***** AVAILABLE DATA

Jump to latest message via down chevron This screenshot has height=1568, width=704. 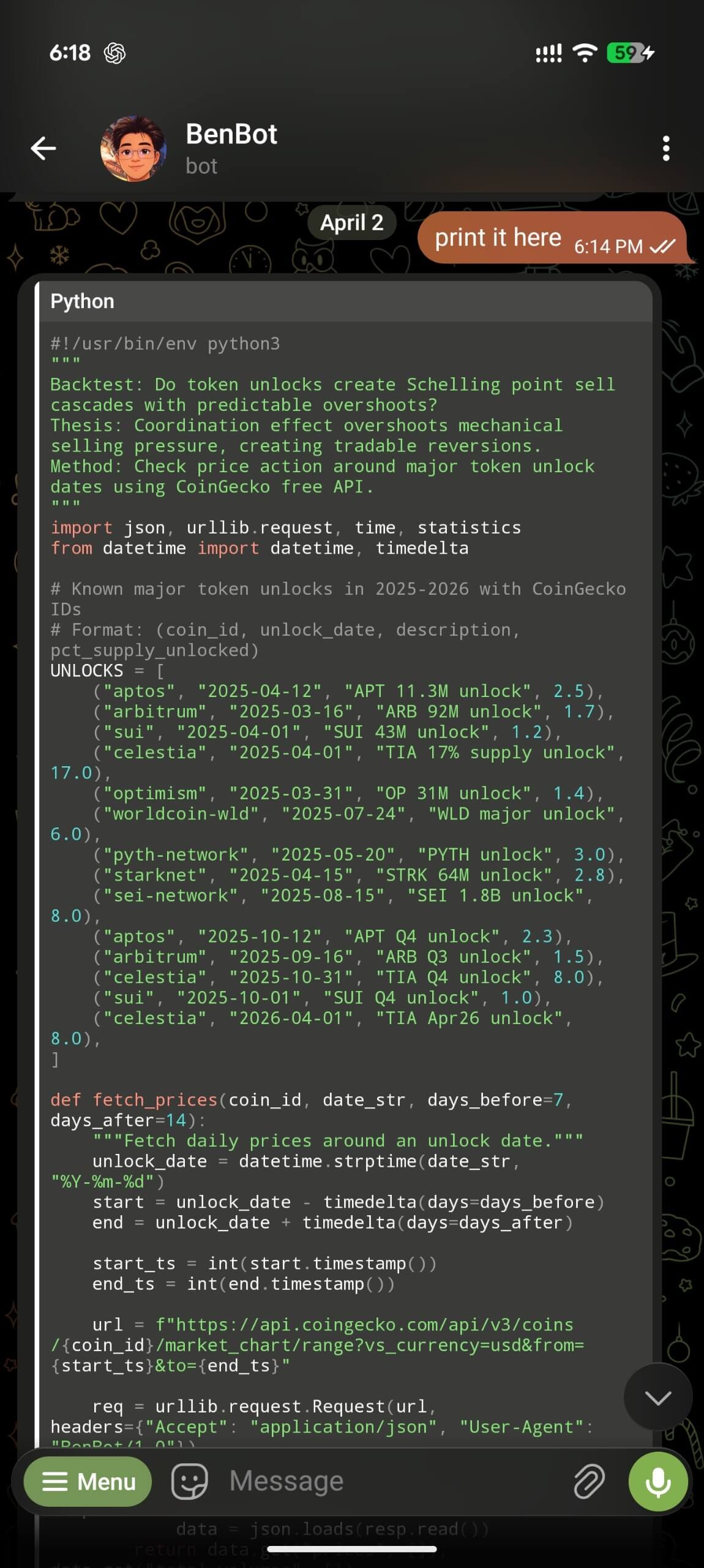coord(657,1397)
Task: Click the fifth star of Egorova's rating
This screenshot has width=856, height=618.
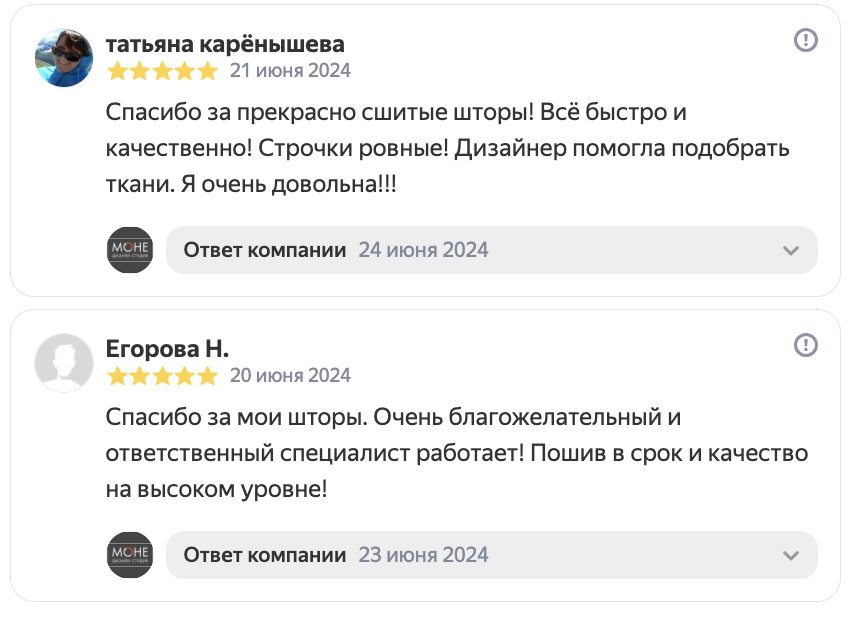Action: [x=207, y=377]
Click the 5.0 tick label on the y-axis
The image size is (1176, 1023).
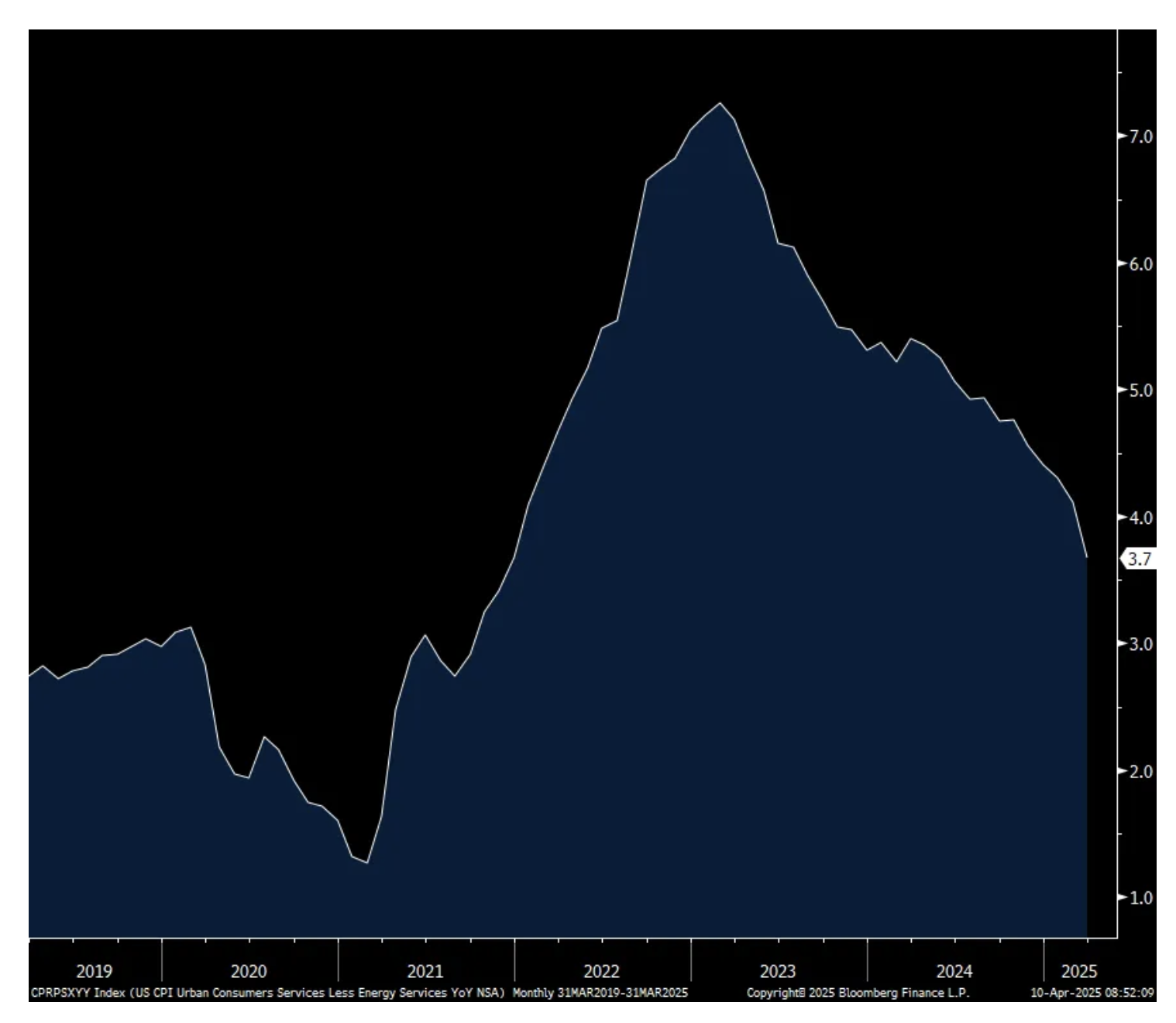pos(1140,391)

**********

Reproduce the entries word for word, from the line containing "Click the 5.0 tick label on the y-axis" through the end of the entries, leaving out the pictures.

Click the 5.0 tick label on the y-axis
The image size is (1176, 1023).
pos(1140,391)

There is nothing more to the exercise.